Could you write the entries out again, exactly as they appear?

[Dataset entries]
####

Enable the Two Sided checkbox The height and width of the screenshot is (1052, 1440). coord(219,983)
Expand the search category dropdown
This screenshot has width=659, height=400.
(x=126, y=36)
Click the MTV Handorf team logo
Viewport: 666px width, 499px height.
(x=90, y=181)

####

**The completed task**
Enable the Two Sided checkbox The height and width of the screenshot is (1052, 1440). coord(219,983)
Expand the search category dropdown
This screenshot has width=659, height=400.
(x=126, y=36)
Click the MTV Handorf team logo
Viewport: 666px width, 499px height.
(x=90, y=181)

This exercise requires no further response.